+++ Extracted information +++

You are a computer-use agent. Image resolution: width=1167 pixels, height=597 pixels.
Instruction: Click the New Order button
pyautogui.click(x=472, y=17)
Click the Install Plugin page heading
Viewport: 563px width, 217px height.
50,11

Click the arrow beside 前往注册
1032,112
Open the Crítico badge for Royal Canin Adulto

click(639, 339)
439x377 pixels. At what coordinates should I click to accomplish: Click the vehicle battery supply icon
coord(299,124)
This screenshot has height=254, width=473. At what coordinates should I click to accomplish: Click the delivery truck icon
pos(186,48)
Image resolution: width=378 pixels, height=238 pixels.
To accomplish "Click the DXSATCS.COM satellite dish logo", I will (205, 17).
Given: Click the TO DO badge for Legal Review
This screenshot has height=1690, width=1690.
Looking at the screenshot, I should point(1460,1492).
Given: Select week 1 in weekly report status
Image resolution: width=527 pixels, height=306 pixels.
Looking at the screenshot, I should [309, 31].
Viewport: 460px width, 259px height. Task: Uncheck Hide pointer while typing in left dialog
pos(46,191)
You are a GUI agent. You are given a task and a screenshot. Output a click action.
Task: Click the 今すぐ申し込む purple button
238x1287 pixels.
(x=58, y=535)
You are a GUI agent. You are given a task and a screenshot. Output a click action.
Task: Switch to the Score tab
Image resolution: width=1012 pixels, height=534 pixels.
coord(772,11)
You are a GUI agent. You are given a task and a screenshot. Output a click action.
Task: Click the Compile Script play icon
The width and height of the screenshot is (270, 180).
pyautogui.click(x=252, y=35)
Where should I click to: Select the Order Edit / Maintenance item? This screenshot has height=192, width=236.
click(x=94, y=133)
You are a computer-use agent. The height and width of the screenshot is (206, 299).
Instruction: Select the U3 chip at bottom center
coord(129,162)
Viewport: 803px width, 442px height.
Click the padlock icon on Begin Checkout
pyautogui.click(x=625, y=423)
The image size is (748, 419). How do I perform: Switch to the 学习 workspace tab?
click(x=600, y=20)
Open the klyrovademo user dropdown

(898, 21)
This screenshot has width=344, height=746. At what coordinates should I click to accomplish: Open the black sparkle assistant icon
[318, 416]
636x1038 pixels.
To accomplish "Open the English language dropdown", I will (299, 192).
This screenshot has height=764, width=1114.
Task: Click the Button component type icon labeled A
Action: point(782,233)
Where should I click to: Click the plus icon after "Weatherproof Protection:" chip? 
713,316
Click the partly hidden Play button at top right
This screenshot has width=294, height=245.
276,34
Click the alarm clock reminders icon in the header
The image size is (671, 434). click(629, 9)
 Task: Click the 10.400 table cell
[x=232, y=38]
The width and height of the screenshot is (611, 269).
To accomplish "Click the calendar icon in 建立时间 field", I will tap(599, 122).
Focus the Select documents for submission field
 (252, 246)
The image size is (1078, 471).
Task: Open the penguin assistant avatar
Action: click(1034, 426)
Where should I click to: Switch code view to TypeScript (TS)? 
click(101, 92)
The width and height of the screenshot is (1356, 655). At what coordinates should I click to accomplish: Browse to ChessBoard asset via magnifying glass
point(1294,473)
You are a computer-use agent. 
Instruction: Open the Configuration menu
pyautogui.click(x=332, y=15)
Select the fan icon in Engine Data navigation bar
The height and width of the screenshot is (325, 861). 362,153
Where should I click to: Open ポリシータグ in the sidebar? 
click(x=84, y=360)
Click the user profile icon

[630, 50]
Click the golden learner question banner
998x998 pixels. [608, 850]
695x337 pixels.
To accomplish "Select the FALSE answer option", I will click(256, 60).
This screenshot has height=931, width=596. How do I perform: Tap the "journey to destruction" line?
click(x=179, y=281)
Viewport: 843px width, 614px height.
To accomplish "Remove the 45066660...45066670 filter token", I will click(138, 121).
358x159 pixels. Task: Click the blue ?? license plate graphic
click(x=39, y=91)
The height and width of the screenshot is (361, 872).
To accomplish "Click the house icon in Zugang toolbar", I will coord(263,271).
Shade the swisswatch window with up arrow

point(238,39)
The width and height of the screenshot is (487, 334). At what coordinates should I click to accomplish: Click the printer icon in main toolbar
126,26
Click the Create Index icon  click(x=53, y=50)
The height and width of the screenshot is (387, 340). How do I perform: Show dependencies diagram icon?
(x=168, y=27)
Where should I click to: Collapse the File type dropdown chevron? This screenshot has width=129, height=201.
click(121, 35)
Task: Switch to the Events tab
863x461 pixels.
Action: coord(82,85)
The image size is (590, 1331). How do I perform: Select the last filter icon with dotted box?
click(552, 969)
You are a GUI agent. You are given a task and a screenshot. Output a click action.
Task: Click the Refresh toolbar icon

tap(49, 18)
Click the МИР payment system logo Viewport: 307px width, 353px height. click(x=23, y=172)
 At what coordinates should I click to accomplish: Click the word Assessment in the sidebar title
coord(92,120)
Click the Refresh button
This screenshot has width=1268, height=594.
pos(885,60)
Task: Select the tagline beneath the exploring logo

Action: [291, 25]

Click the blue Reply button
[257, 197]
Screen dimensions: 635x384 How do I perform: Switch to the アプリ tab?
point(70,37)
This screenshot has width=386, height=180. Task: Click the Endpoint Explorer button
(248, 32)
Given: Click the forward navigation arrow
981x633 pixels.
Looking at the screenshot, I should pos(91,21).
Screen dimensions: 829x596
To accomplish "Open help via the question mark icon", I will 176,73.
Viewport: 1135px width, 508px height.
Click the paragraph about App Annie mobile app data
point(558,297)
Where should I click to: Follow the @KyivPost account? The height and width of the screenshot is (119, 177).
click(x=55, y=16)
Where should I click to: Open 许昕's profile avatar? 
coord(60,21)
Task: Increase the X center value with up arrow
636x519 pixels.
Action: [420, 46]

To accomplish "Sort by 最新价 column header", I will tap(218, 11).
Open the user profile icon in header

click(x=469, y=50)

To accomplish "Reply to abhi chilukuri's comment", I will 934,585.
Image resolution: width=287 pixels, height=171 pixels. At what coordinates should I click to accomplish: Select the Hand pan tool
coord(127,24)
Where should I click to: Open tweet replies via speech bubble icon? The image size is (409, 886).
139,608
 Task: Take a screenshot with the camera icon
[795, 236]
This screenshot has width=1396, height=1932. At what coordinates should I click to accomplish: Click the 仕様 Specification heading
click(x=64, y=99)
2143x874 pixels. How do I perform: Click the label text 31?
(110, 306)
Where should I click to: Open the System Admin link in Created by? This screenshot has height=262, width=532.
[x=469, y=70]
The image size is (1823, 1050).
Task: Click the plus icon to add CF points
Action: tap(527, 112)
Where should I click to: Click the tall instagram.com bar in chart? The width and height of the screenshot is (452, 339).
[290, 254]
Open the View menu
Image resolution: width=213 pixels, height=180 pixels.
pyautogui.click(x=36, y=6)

+++

| What the task requires |
In the data above, which lines have "computer"? Report each of them.

| Your response |
You are a computer-use agent. Image resolution: width=1167 pixels, height=597 pixels.
You are a computer-use agent. The height and width of the screenshot is (206, 299).
You are a computer-use agent. 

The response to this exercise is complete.